== Given text
If you’re the kind of reader who gets frustrated by quotations from Virgil in Latin, maybe this is not the book for you. OTOH Google makes this one easy: It turns out that this fragment:
141.
et quacumque viam dederit fortuna sequamur
comes from The Aeneid, Book 11, v. 128): and it was translated by Jules Verne in (yes, you guessed it, Journey to the Centre of the Earth) as
And whatever route fortune gives, we shall follow.
But this reminded me of my adventures with Finnegans Wake. Norwegian? Bits of Spanish? The last line in Latin, something to do with a huge monstrous shepherd??
145.
Hjyterspectal faspberryt crysstel pasiblid, ø pesyhü lossést
≠ gyttynnm haster berrt larr larr larr rest haster larr larr larr
haster gyttynnm ø gyttynnm haster berrt larr larr larr rest haster
larr larr larr haster gyttynnm = ‘Immanis pecoris custos, immanior
ipse’ which is not to say such an image cannot be cast, because it can.
====
== Records for the exercise
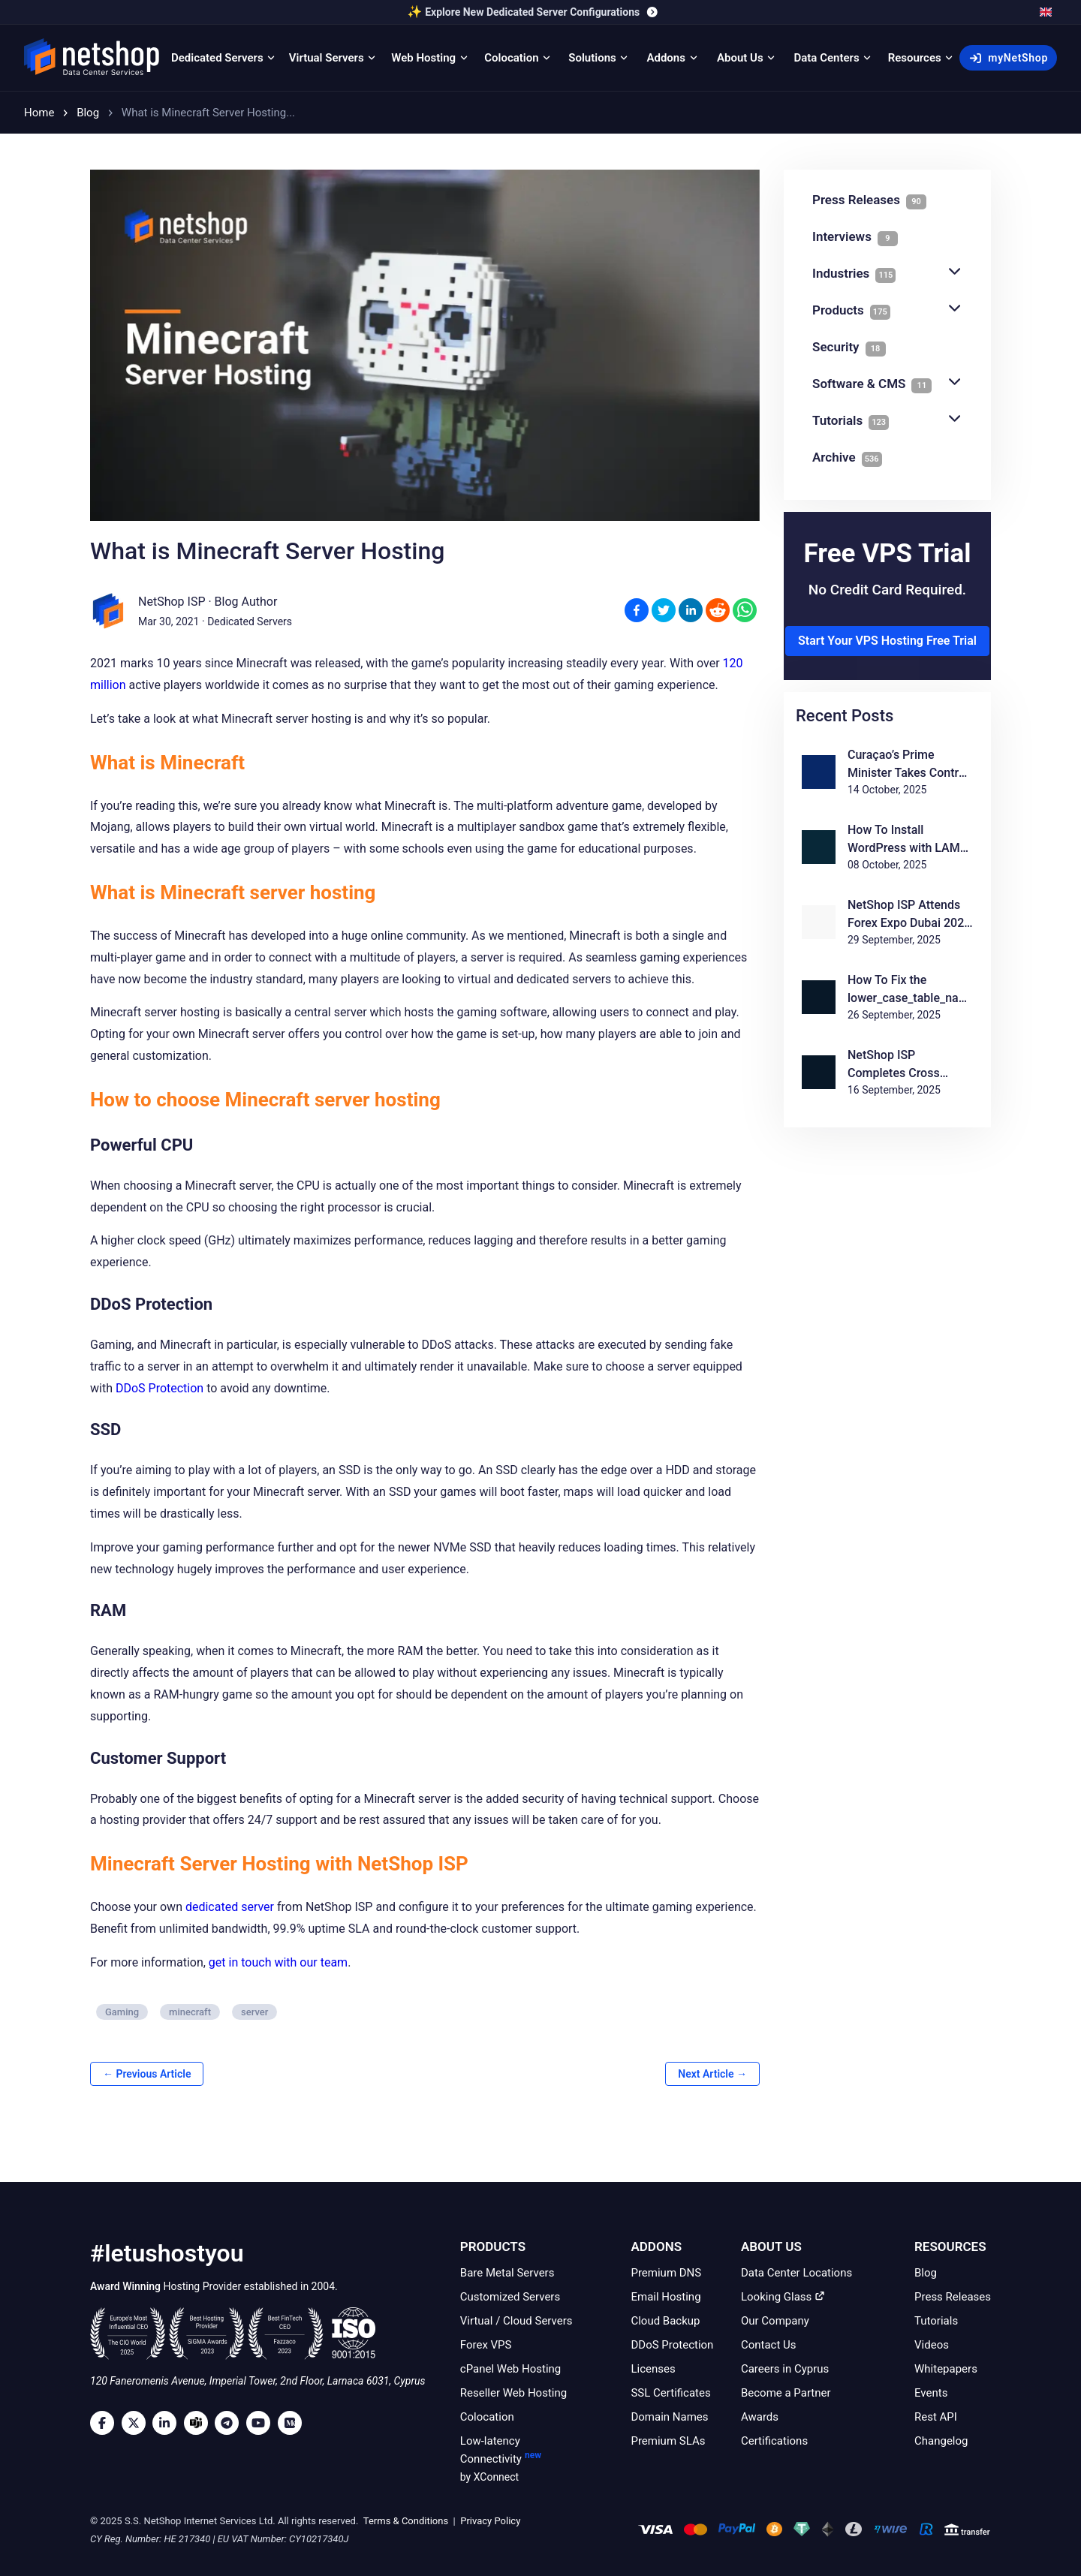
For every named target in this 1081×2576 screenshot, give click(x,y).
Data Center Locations (796, 2273)
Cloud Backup (665, 2321)
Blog (925, 2273)
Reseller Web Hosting (513, 2393)
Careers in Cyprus (785, 2369)
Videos (931, 2345)
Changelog (941, 2441)
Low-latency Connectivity (517, 2460)
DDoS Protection (159, 1388)
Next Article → (712, 2074)
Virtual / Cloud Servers (516, 2321)
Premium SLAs (668, 2441)
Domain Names (669, 2417)
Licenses (653, 2369)
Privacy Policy (489, 2520)
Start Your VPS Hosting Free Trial (887, 640)
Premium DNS (666, 2273)
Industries (887, 273)
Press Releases (952, 2297)
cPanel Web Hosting (510, 2369)
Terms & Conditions (405, 2520)
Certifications (774, 2441)
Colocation (487, 2417)
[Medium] (293, 2423)
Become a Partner (786, 2393)
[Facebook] (106, 2423)
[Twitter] (137, 2423)
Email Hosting (665, 2297)
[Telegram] (230, 2423)
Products (887, 310)
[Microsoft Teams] (199, 2423)
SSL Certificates (670, 2393)
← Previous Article (147, 2074)
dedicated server (229, 1907)
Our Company (775, 2321)
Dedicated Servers (249, 621)
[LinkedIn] (168, 2423)
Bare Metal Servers (507, 2273)
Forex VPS (486, 2345)
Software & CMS (887, 384)
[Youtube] (262, 2423)
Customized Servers (510, 2297)
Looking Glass (783, 2297)
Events (930, 2393)
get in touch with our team (278, 1962)
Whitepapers (945, 2369)
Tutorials (887, 420)
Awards (759, 2417)
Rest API (935, 2417)
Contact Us (768, 2345)
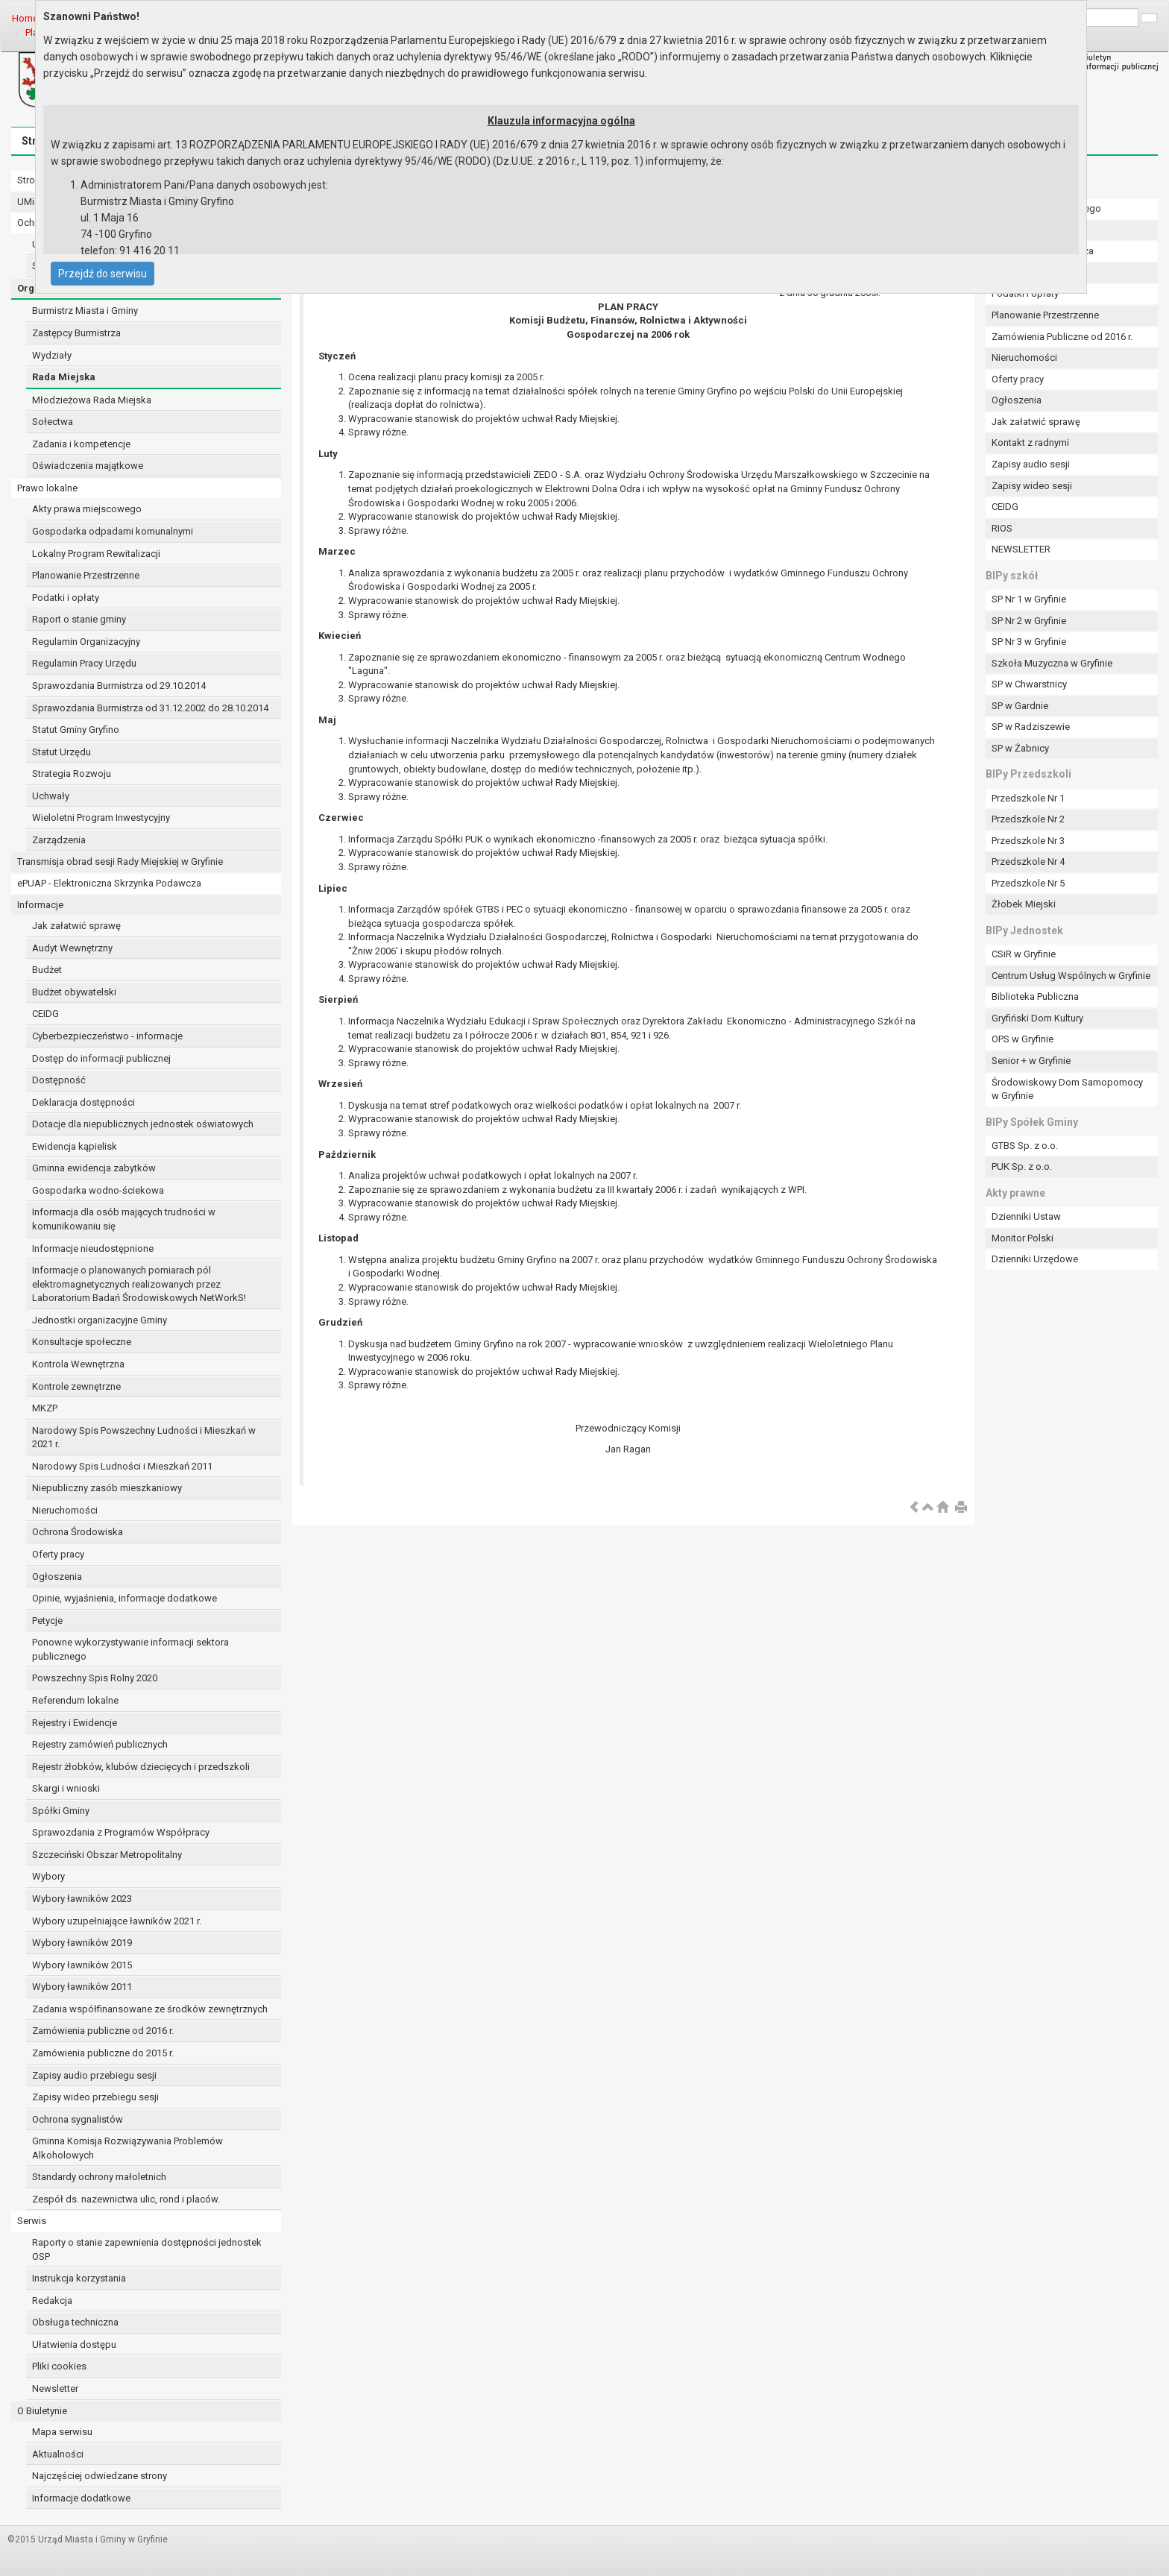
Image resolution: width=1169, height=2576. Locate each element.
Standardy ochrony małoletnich (99, 2176)
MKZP (44, 1408)
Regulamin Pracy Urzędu (84, 663)
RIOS (1002, 528)
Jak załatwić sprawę (76, 925)
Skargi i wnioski (66, 1788)
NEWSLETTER (1021, 549)
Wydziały (52, 355)
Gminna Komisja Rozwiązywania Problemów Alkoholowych (127, 2148)
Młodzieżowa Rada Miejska (91, 400)
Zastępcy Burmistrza (76, 332)
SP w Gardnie (1020, 705)
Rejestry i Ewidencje (74, 1722)
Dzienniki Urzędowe (1035, 1259)
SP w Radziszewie (1031, 726)
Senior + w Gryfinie (1031, 1060)
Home (25, 18)
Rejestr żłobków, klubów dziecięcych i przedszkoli (141, 1766)
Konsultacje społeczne (81, 1341)
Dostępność (59, 1080)
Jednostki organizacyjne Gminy (99, 1320)
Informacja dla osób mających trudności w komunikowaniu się (123, 1219)
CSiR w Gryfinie (1024, 954)
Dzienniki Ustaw (1026, 1216)
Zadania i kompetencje (81, 444)
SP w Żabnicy (1020, 748)
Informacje (40, 904)
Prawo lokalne (47, 488)
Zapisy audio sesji (1031, 464)
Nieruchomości (65, 1510)
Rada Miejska (63, 376)
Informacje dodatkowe (81, 2498)
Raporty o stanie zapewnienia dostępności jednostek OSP (147, 2249)
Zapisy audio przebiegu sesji (94, 2075)
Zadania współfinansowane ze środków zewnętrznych (150, 2009)
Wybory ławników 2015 (82, 1965)
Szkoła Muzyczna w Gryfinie (1052, 663)
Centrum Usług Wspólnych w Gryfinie (1071, 975)
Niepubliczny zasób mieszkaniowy (107, 1487)
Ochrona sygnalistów (77, 2119)
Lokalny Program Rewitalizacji (96, 553)
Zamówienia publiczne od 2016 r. (103, 2030)
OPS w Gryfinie (1022, 1039)
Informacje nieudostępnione (93, 1248)
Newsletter (55, 2388)
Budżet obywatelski (74, 992)
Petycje (47, 1620)
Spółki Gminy (60, 1810)
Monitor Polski (1022, 1238)
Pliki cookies (59, 2366)
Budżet (47, 969)
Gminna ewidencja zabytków (94, 1168)
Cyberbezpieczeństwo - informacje (107, 1036)
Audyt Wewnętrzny (72, 948)
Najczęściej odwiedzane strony (99, 2475)
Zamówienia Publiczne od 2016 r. (1062, 336)
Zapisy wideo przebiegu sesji (95, 2097)
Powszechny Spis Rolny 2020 (94, 1678)
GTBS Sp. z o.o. (1025, 1145)
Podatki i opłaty (65, 597)
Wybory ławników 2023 (82, 1898)
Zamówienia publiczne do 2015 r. (103, 2053)
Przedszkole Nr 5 (1028, 883)
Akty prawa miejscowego (87, 508)
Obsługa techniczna (75, 2322)
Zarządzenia (59, 839)
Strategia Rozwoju (71, 773)
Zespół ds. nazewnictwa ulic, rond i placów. (126, 2199)
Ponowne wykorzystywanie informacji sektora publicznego (130, 1649)
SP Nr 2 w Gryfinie (1029, 620)
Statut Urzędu (61, 752)
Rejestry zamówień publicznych (100, 1744)
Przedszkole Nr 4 (1028, 861)
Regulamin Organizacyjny (86, 641)
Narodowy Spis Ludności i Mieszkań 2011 (122, 1466)
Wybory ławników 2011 (82, 1986)
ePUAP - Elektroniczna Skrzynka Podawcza (109, 883)
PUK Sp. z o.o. (1022, 1166)
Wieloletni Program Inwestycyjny (101, 817)
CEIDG (45, 1013)
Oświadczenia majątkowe (87, 465)
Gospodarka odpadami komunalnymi (112, 531)
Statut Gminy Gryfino (75, 729)
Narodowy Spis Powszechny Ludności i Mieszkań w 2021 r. (144, 1437)
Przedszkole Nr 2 (1028, 819)
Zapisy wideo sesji (1032, 485)
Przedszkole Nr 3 (1028, 840)
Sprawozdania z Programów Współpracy (120, 1832)
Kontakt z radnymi (1030, 442)
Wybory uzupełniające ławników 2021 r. (116, 1921)
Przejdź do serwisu (102, 274)
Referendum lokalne (75, 1700)
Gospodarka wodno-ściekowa (98, 1190)
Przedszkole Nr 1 (1028, 798)
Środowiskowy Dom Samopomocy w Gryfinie (1067, 1089)
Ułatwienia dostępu (74, 2344)
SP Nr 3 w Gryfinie (1029, 641)
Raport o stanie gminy (79, 619)
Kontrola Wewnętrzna (78, 1364)
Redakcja (52, 2300)
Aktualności (58, 2454)
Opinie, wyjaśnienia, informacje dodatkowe (124, 1598)
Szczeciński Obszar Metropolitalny (107, 1854)
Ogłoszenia (57, 1576)
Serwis (31, 2220)
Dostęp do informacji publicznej (101, 1058)
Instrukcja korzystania (79, 2278)
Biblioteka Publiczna (1035, 996)
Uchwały (50, 796)
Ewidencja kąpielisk (74, 1146)
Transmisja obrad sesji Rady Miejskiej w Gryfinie (120, 861)
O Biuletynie (42, 2410)
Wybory (48, 1876)
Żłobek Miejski (1024, 904)
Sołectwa (52, 421)
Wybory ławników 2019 (82, 1942)
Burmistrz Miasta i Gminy (85, 310)
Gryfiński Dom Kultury (1037, 1018)
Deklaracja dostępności (83, 1102)
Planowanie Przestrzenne (85, 575)
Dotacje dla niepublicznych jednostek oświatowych (142, 1124)
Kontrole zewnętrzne (76, 1386)
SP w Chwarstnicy (1029, 684)
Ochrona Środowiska (77, 1531)
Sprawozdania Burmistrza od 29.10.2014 (119, 685)
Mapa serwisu (62, 2431)
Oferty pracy (58, 1554)
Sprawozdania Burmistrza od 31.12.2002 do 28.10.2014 (150, 708)
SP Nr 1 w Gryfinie (1029, 599)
====
» **What to work on**:
1/ Duplicate the stretch of the passage on Virgil and Finnegans Wake from "But this reminded" through "huge monstrous shepherd??".
2/ Set down the stretch of the listing from its start through the line containing "Press Releases (952, 2297)", keeping both ends and omitting the pictures.
The passage and the listing have no connection to each other.

» **Outputs**:
1/
But this reminded me of my adventures with Finnegans Wake. Norwegian? Bits of Spanish? The last line in Latin, something to do with a huge monstrous shepherd??

2/
For every named target in this 1081×2576 screenshot, give click(x,y).
Data Center Locations (796, 2273)
Cloud Backup (665, 2321)
Blog (925, 2273)
Reseller Web Hosting (513, 2393)
Careers in Cyprus (785, 2369)
Videos (931, 2345)
Changelog (941, 2441)
Low-latency Connectivity (517, 2460)
DDoS Protection (159, 1388)
Next Article → (712, 2074)
Virtual / Cloud Servers (516, 2321)
Premium SLAs (668, 2441)
Domain Names (669, 2417)
Licenses (653, 2369)
Privacy Policy (489, 2520)
Start Your VPS Hosting Free Trial (887, 640)
Premium DNS (666, 2273)
Industries (887, 273)
Press Releases (952, 2297)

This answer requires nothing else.